My guess is that the problems with batteries in the M6 configuration stem from trying to run them in parallel to deliver 5 amps.


----------



## shotgun (May 1, 2006)

I have read the word "meaningful results" used several times on this thread regarding testers without defining what this means to the person writing it. What do you mean?

 

To me "meaningful results" is a number at the end of the test that represents expected battery life. It might be a number you compare to another number or numbers, but it's a number. The number is compared to an agreed upon baseline assumption -- what the device is designed to do. Numbers are good because they are seldom subjective if compared to the baseline assumption.

 

Both the ZTA and WMR CBA-II provide the user with a number, which is meaningful. 

 

The ZTA comes up with an expected hypothetical battery life if all things are equal. In effect, "the battery I'm testing now will last 60% as long as another battery I test at 100% so long as they are used equally according to my design parameters." This is meaningful so long as you understand this baseline assumption. It might not be specific *enough*, but it's a number. It can not test an individual's specific use but is a mode for comparison.

 

I believe the CBA with an amperage setting assumed, calculates the hypothetical expected time in amp-hours a tested battery will last and displays the results (on a graph as a number). One can compare this number to a subsequent battery's number under the same conditions. It is a number. It does not test an individual's specific use but is a mode for comparison as well. This too is meaningful.

 

The ZTA uses a percentage LED which makes it easy and quick to use for its intended purpose. The CBA uses amp-hours on a graph that makes it visually illustrative for its intended purpose.

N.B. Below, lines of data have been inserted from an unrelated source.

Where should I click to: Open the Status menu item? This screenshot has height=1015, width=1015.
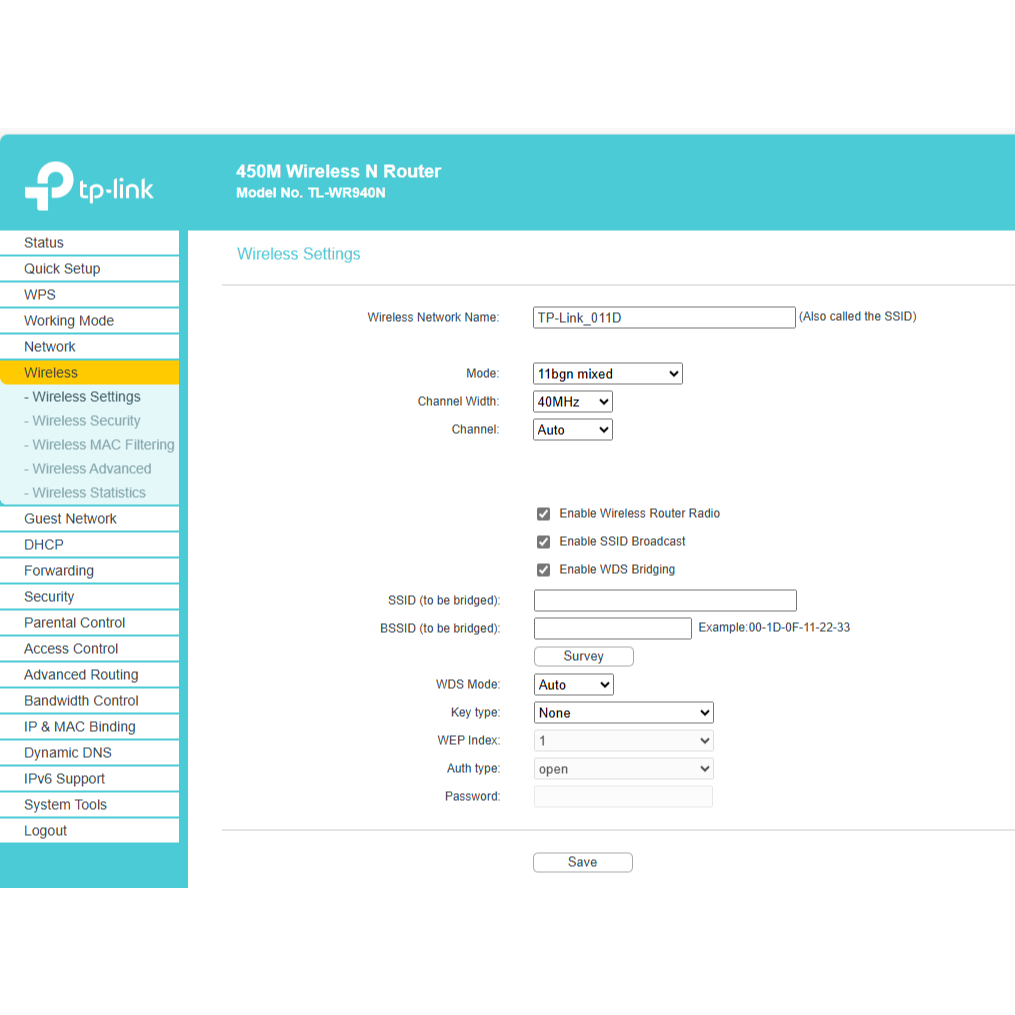[44, 243]
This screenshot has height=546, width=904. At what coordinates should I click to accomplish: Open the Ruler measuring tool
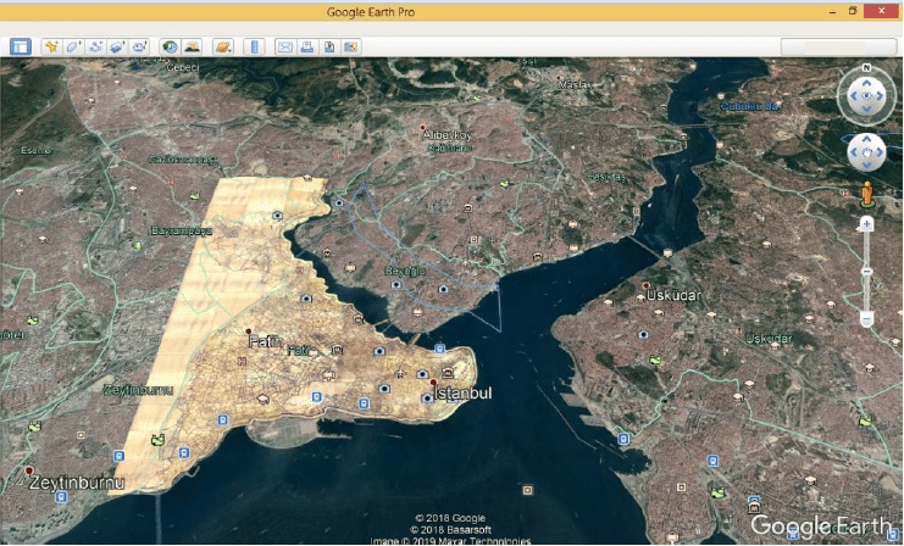pos(254,46)
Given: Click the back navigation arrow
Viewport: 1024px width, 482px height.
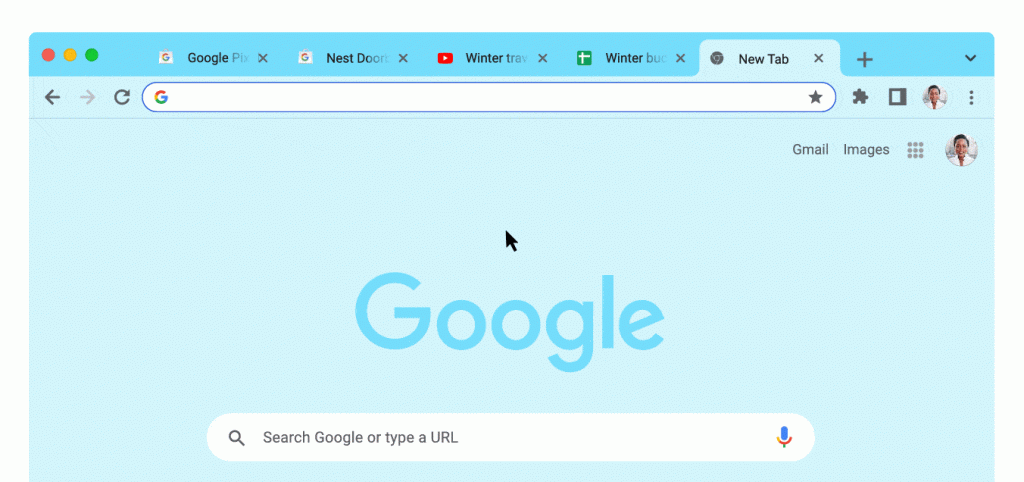Looking at the screenshot, I should point(52,97).

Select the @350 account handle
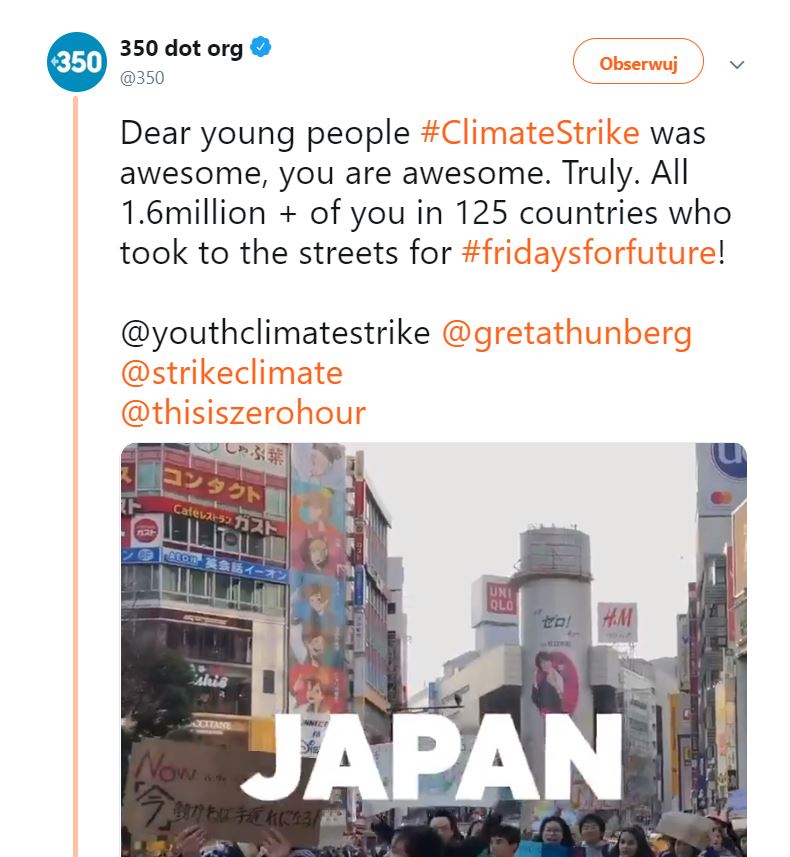(142, 78)
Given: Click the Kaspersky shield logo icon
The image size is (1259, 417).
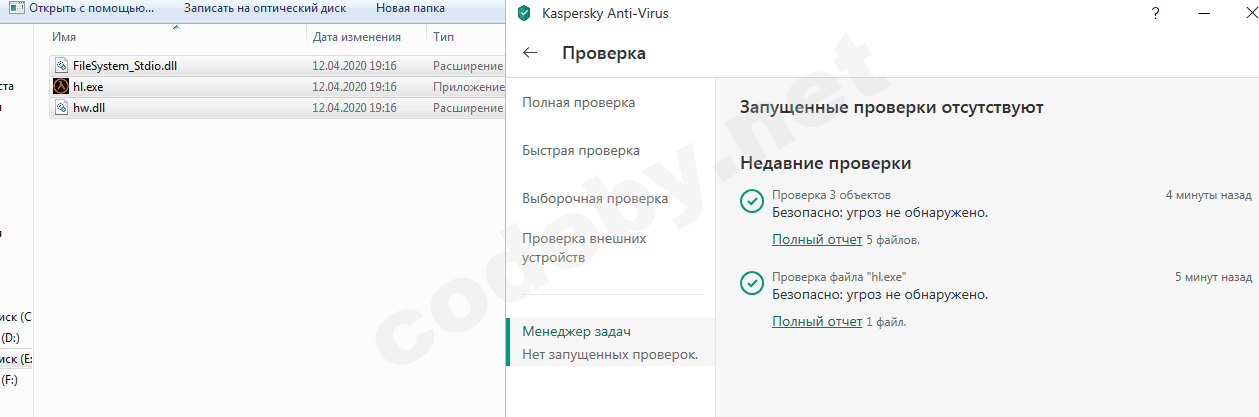Looking at the screenshot, I should click(525, 14).
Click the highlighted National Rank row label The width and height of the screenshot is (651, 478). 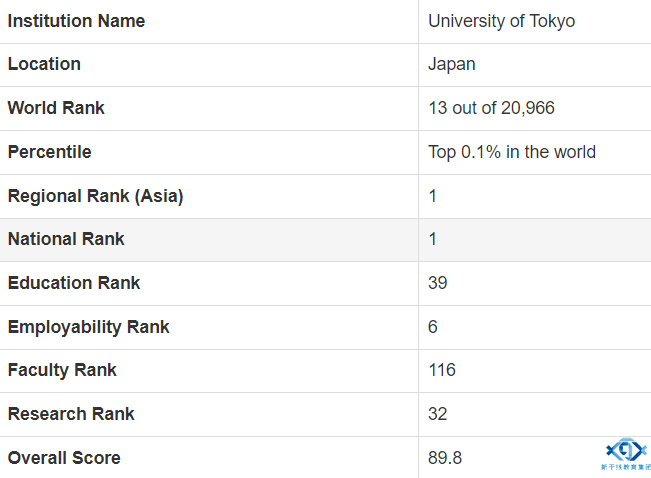66,239
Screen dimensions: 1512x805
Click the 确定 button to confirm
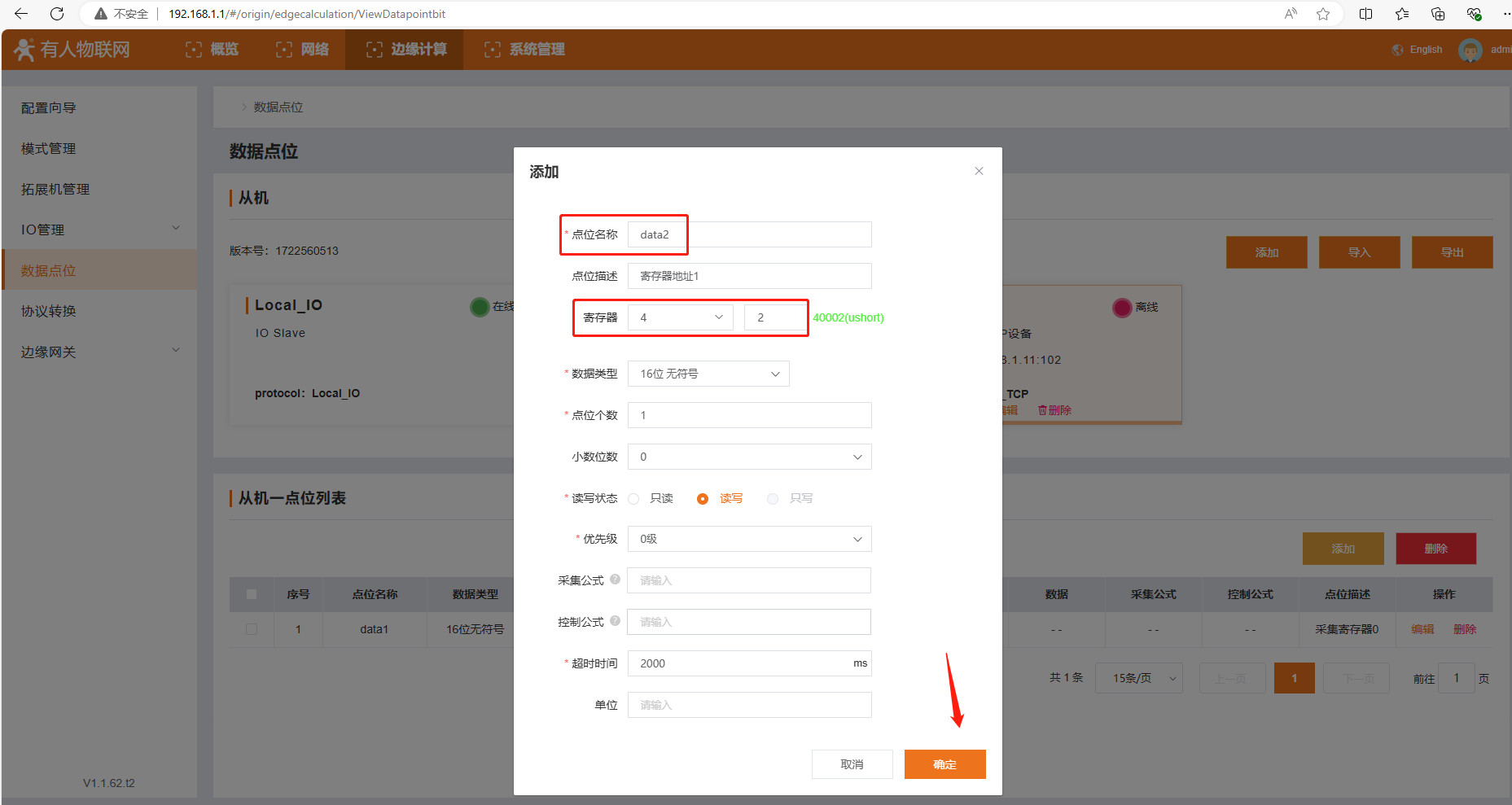tap(944, 764)
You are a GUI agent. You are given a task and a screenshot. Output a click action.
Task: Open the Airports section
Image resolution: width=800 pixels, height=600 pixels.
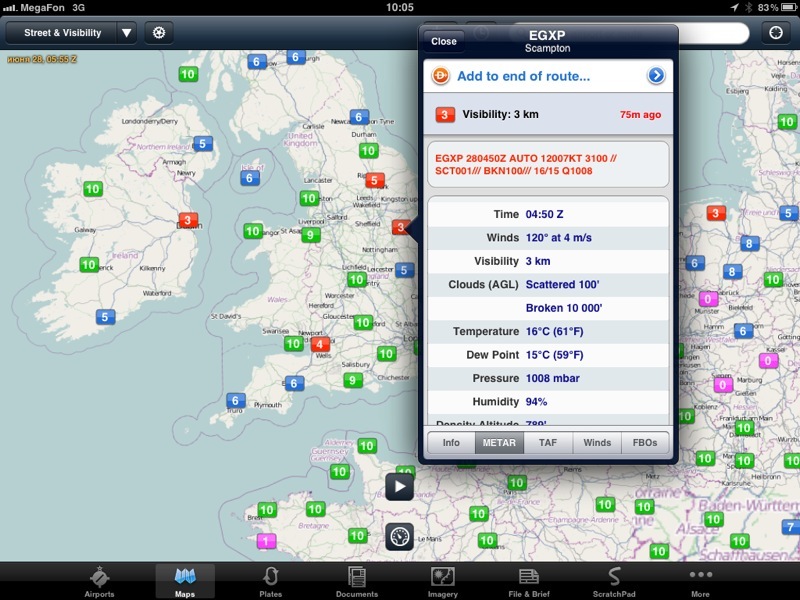point(99,581)
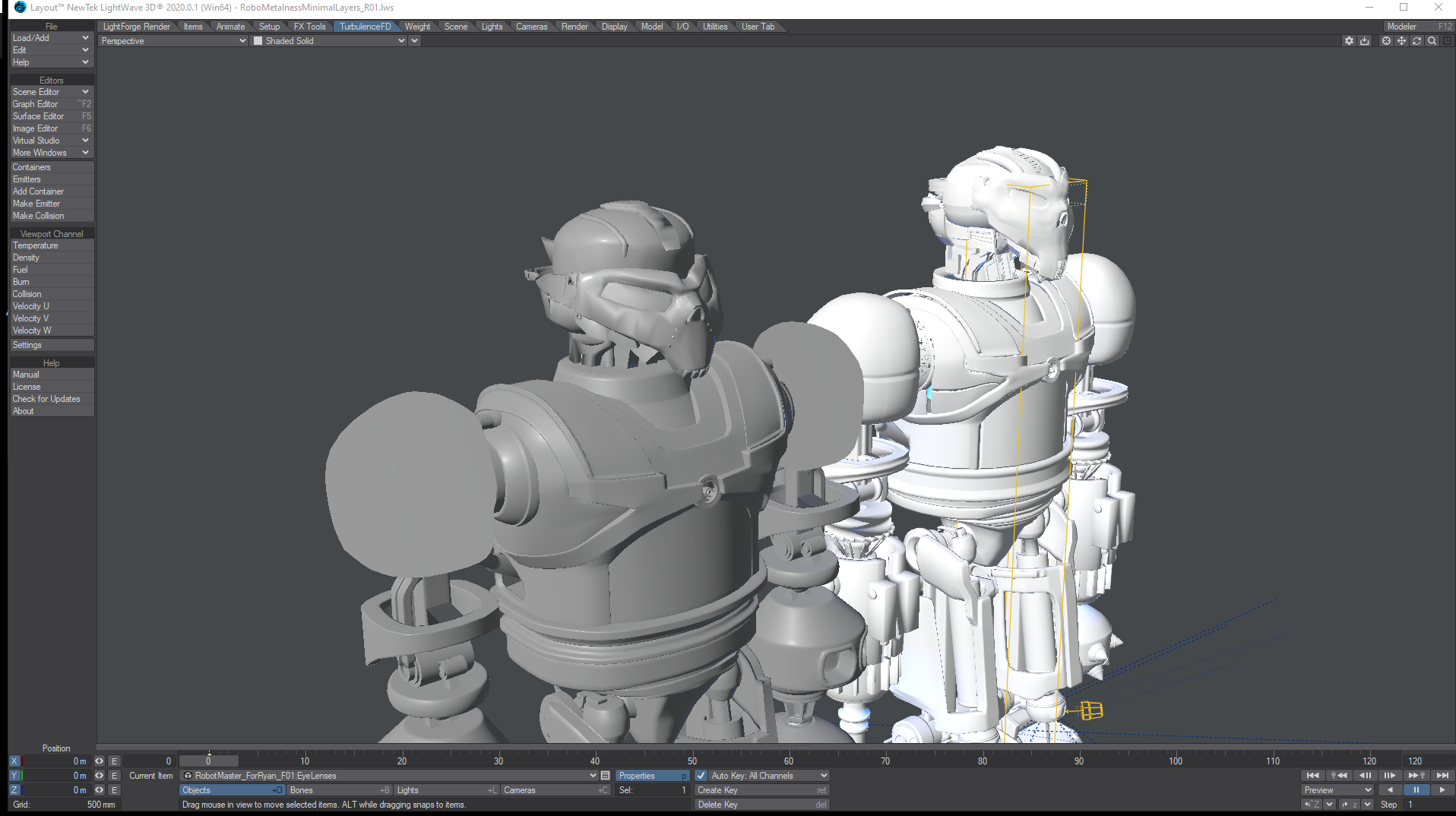Open the Perspective view type dropdown
The height and width of the screenshot is (816, 1456).
[173, 41]
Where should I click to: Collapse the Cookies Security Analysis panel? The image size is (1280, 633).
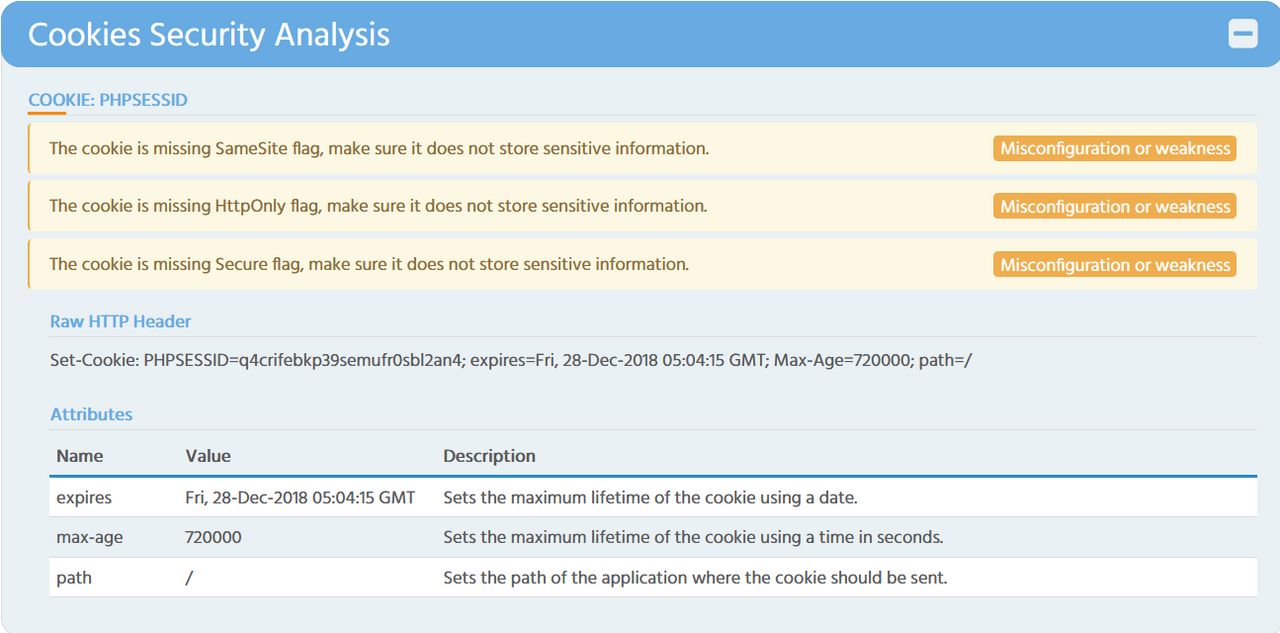[1243, 34]
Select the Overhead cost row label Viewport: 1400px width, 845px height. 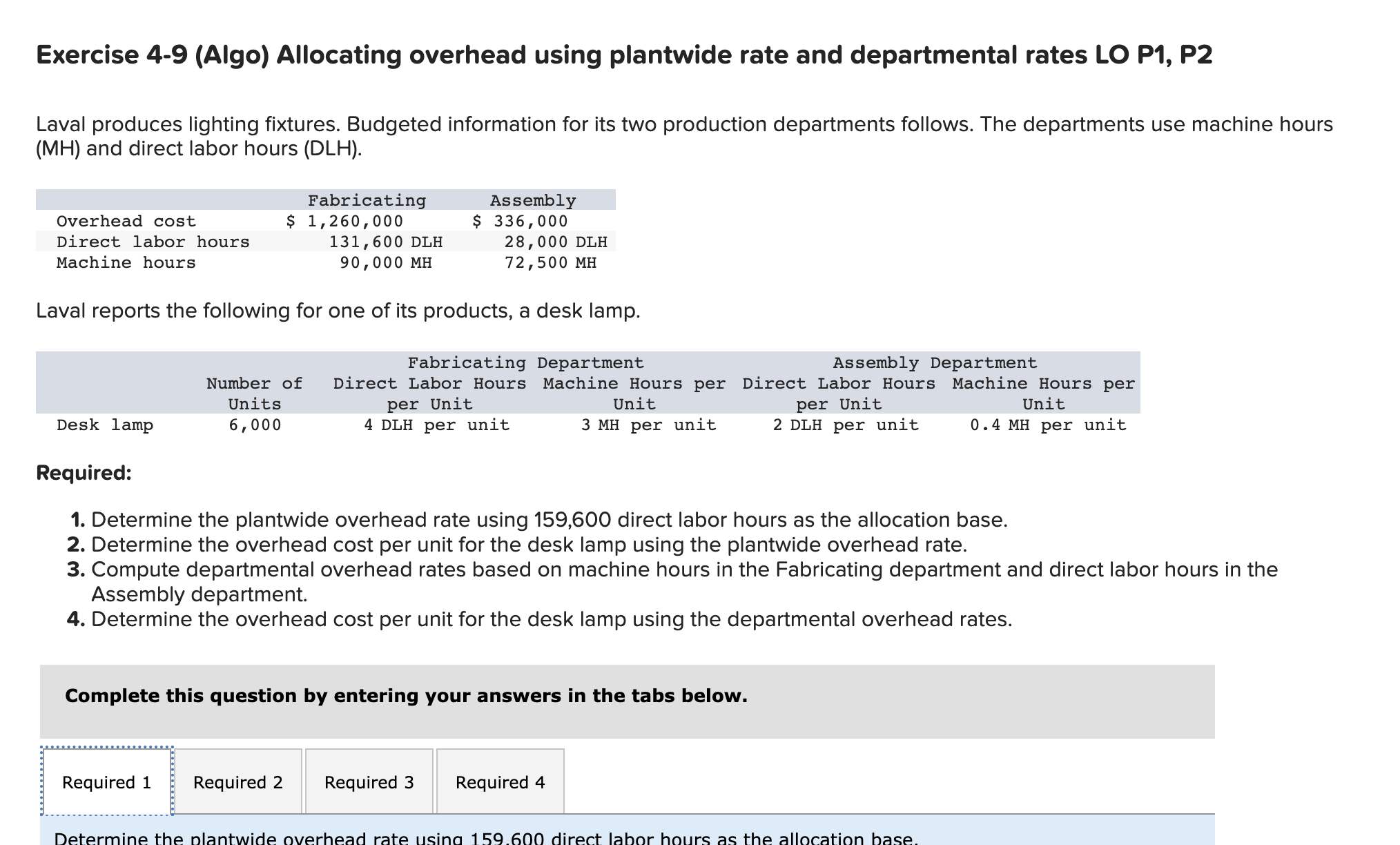[126, 221]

They are both attempting the same thing in different ways and they are both meaningful.


----------



## David_Campen (May 1, 2006)

> The ZTA comes up with an expected hypothetical battery life if all things are equal. In effect, "the battery I'm testing now will last 60% as long as another battery I test at 100% so long as they are used equally according to my design parameters."


No it doesn't. It doesn't do it for L91 Lithiums; see the post just a couple above here. There are other posts in this thread where the ZTS MBT results are shown to not be an indicator of battery life for 123s either. Most people here are now not even claiming that MBT results give any prediction about battery life; rather, at most, they say that perhaps it provides some metric that can allow for the grouping of batteries into groups of similar characteristics.


----------



## David_Campen (May 1, 2006)

> I believe the CBA with an amperage setting assumed, calculates the hypothetical expected time in amp-hours a tested battery will last and displays the results (on a graph as a number).


No, the CBA draws a specified load (specified in amperes) from a battery and records and plots battery voltage vs time.


----------



## AmondoTech (May 1, 2006)

I got back from a trip to various battery manufactures in Asia. Had tours to many battery manufactures, some are very impressive that they produce millions of batteries in one day. It is much like the movie: “Charlie and the Chocolate Factory (Willy Wonka & the Chocolate Factory) instead they make batteries but similar ideas.

I had a few meetings with manufactures in discussing CR123A quality control. Currently, CR123A are QC in three criteria: 
1. Open circuit voltage
2. Under load voltage 
3. Capacity

The “under load voltage” method has no standardized setting yet. You can find 10 factories and each one has its own standard. One can change the resistor in the load testing to fine tune QC to find out the voltage under a certain discharge current. 

Most of the factories are very surprised to see the way Surefire M6 uses CR123A batteries. They are tackling on this issue and hope to find a solution soon! I will report it here when we got it. For now, Titanium CR123A will be fine for application not in flashlights use more than 4 CR123A batteries and discharge more than 2 AMP.

Regards,
Wayne



Ps, We did discover that we received a shipment of somewhat debatable quality Titanium CR123A batteries in the last shipment. We started to ship the quality Titanium CR123A about 3 weeks ago. Anyone purchased Titanium CR123A in the last 3 weeks, the batteries should be of good quality. We will continue to ship only quality Titanium CR123A batteries to any orders to our website.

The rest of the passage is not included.